A chief investment officer of an endowment, who has talked to the co-heads, said that from an allocator’s perspective, one of the appeals of flexible investments like Apollo’s is that managers get to do the types of deal that fit with what’s happening in the larger economic world. In March and April of 2020, when the pandemic hit, investors could have bought some assets at fire-sale prices, but the opportunity was short lived as markets came back.

“Take distressed funds right now: Managers can’t sit on all that cash they raised for too long, so they have to do deals whether there are good ones out there are not,” the CIO said. “It’s not a new problem, but there’s got to be a solution to it.”

Right now, with robust capital markets and high spending by governments and consumers, the strategy is a fit for CEOs looking for partners to help with growth. “Today companies are almost all playing offense,” Michelini said. “Capital markets are feeling great; there’s lots of spending, lots of M&A going on. But they don’t want to issue straight equity — it’s too dilutive. They’re happy to do structured equity and bring in a partner to help navigate the growth.”

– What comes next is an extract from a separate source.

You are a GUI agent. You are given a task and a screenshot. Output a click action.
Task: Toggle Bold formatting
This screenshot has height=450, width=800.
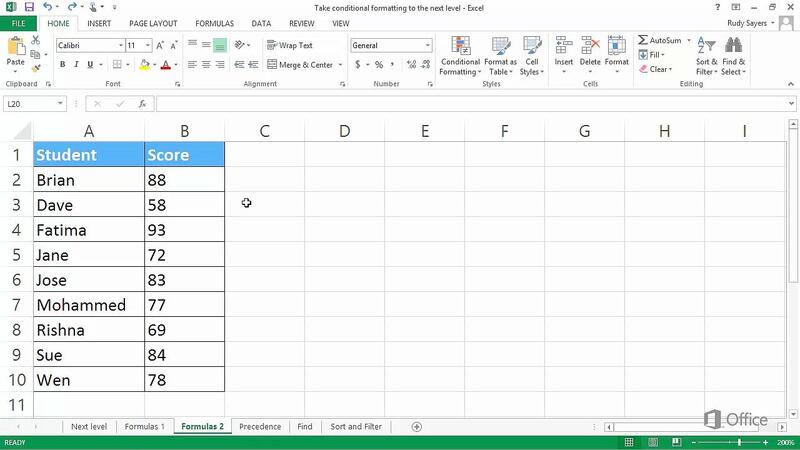[x=62, y=65]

The hybrid value unit’s transaction with Albertsons Companies before it went public in late June 2020 was a growth play as grocers benefitted from people shut in their homes. Albertsons also needed to replace longtime private equity owner Cerberus Capital Management, which needed to return money to shareholders. Knowing profitability would go down at some point as lockdowns lifted, CEO Vivek Sankaran wanted Apollo’s help with other growth ideas.

“They have been a fabulous board observer and investor in that they also understand how they can add value, like connecting us to the right people or bringing us a macroeconomic perspective. Yet at the same time, they know where their line ends as an investor and where our line begins as a management team,” Sankaran told II.

As Ruberton explains it, hybrid value offers companies and investors an alternative to private equity.

“We can give you access to the same resources that you can get from a PE fund, but we don’t need control of your board room,” he said. For example, CEOs can get help to expand their sales forces, implement enterprise resource planning, and support HR departments, among other corporate resources. Investors, meanwhile, get some downside protection they wouldn’t get in a PE fund. The Apollo team, for instance, cordoned off Albertsons’ valuable real estate, in case the company hit trouble.

“From a management team’s perspective, it’s not really different from PE,” Sankaran said. “I look at it as I have Apollo as a board observer and significant investor in the company. Yes, with preferred shares, I’m paying a slightly higher dividend on it for now, but that is likely temporary, as the preferred shares are likely to convert to common shares over time.”

So far, the hybrid strategy is working. According to Apollo’s most recent earnings, hybrid value had a gross internal rate of return of 29 percent and a net IRR of 23 percent. It’s also working for Apollo, whose assets recently hit $13.1 billion, also announced in earnings.

But as the head of alternatives at a mid-size pension said, even though the strategy isn’t “so far outside the box,” it still doesn’t have a natural home for some allocators.

“My response is this is why you should do it,” Michelini said. “Because that viewpoint is shared by many LPs in the world, which means there isn’t a lot of capital chasing this asset class.”